CMB is landmark evidence of the Big Bang theory for the origin of the universe. In the Big Bang cosmological models, during the earliest periods, the universe was filled with an opaque fog of dense, hot plasma of sub-atomic particles. As the universe expanded, this plasma cooled to the point where protons and electrons combined to form neutral atoms of mostly hydrogen. Unlike the plasma, these atoms could not scatter thermal radiation by Thomson scattering, and so the universe became transparent.[4] Known as the recombination epoch, this decoupling event released photons to travel freely through space – sometimes referred to as relic radiation.[1] However, the photons have grown less energetic due to the cosmological redshift associated with the expansion of the universe. The surface of last scattering refers to a shell at the right distance in space so photons are now received that were originally emitted at the time of decoupling.[5]

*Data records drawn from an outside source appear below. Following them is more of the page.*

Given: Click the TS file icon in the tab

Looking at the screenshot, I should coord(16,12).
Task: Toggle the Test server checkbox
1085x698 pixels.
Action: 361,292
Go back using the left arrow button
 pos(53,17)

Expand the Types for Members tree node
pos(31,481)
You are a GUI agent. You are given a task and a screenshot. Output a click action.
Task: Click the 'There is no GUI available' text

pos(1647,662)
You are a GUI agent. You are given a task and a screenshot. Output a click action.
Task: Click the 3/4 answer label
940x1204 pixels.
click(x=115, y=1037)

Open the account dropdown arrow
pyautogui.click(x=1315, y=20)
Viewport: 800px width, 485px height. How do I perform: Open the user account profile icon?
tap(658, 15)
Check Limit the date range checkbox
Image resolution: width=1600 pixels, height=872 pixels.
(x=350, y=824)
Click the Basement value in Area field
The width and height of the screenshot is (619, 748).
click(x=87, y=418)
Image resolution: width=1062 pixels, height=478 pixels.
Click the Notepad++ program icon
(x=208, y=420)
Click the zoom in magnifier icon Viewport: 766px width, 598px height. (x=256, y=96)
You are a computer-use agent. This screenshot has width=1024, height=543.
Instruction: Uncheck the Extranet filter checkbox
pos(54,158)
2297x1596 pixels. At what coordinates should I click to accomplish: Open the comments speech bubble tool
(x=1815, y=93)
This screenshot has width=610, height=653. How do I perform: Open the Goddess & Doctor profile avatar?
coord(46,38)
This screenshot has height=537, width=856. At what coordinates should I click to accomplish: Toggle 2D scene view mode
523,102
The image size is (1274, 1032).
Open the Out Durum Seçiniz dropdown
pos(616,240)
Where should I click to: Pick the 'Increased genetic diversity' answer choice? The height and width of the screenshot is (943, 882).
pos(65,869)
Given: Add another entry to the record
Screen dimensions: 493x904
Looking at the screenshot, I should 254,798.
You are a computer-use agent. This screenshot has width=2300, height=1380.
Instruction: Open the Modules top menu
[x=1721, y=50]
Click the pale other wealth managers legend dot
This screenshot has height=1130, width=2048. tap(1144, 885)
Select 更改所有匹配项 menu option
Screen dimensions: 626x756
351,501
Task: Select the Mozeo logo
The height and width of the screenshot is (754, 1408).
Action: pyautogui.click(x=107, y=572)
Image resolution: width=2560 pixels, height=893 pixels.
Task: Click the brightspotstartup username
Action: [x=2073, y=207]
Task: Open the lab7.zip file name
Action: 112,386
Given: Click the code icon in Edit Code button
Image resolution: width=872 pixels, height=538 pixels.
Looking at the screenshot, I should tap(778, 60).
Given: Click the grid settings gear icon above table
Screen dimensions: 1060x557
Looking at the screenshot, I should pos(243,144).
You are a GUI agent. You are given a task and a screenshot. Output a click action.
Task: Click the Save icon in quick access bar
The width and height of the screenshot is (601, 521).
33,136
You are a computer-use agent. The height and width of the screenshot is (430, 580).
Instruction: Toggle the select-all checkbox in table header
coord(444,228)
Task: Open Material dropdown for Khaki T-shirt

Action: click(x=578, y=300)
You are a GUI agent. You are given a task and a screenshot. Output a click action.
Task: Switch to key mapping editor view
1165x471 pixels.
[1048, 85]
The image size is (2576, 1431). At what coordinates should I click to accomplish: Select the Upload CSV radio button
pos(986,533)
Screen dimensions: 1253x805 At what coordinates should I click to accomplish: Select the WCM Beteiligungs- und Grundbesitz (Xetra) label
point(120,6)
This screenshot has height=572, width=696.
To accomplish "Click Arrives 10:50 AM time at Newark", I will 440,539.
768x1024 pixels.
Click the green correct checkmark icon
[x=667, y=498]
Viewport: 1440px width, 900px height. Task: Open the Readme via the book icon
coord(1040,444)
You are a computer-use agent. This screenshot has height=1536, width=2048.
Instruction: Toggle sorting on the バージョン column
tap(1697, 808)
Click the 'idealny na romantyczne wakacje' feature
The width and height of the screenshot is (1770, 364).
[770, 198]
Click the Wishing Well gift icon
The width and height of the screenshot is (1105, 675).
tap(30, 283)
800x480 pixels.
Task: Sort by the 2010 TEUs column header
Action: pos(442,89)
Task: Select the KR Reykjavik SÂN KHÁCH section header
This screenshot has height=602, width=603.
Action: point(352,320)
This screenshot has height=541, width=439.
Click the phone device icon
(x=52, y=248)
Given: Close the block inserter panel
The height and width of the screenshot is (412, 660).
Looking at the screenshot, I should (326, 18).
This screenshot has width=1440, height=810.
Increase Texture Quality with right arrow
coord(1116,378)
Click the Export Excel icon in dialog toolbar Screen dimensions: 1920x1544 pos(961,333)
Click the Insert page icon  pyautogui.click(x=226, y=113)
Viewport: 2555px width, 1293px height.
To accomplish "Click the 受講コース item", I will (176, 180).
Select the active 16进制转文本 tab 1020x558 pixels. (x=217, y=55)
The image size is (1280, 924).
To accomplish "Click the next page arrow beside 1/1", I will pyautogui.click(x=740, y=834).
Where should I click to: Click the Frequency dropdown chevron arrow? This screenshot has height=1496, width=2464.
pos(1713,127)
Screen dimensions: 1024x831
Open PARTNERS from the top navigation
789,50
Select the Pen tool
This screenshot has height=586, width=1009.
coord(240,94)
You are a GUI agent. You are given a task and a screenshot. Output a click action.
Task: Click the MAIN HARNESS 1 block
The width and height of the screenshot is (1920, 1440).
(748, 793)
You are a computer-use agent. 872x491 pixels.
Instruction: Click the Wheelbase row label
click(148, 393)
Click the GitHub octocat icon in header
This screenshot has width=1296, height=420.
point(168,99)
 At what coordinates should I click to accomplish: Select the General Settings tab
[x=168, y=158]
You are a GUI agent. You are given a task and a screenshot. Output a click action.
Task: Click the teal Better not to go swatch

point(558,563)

The CMB is not completely smooth and uniform, showing a faint anisotropy that can be mapped by sensitive detectors. Ground and space-based experiments such as COBE and WMAP have been used to measure these temperature inhomogeneities. The anisotropy structure is determined by various interactions of matter and photons up to the point of decoupling, which results in a characteristic lumpy pattern that varies with angular scale. The distribution of the anisotropy across the sky has frequency components that can be represented by a power spectrum displaying a sequence of peaks and valleys. The peak values of this spectrum hold important information about the physical properties of the early universe: the first peak determines the overall curvature of the universe, while the second and third peak detail the density of normal matter and so-called dark matter, respectively. Extracting fine details from the CMB data can be challenging, since the emission has undergone modification by foreground features such as galaxy clusters.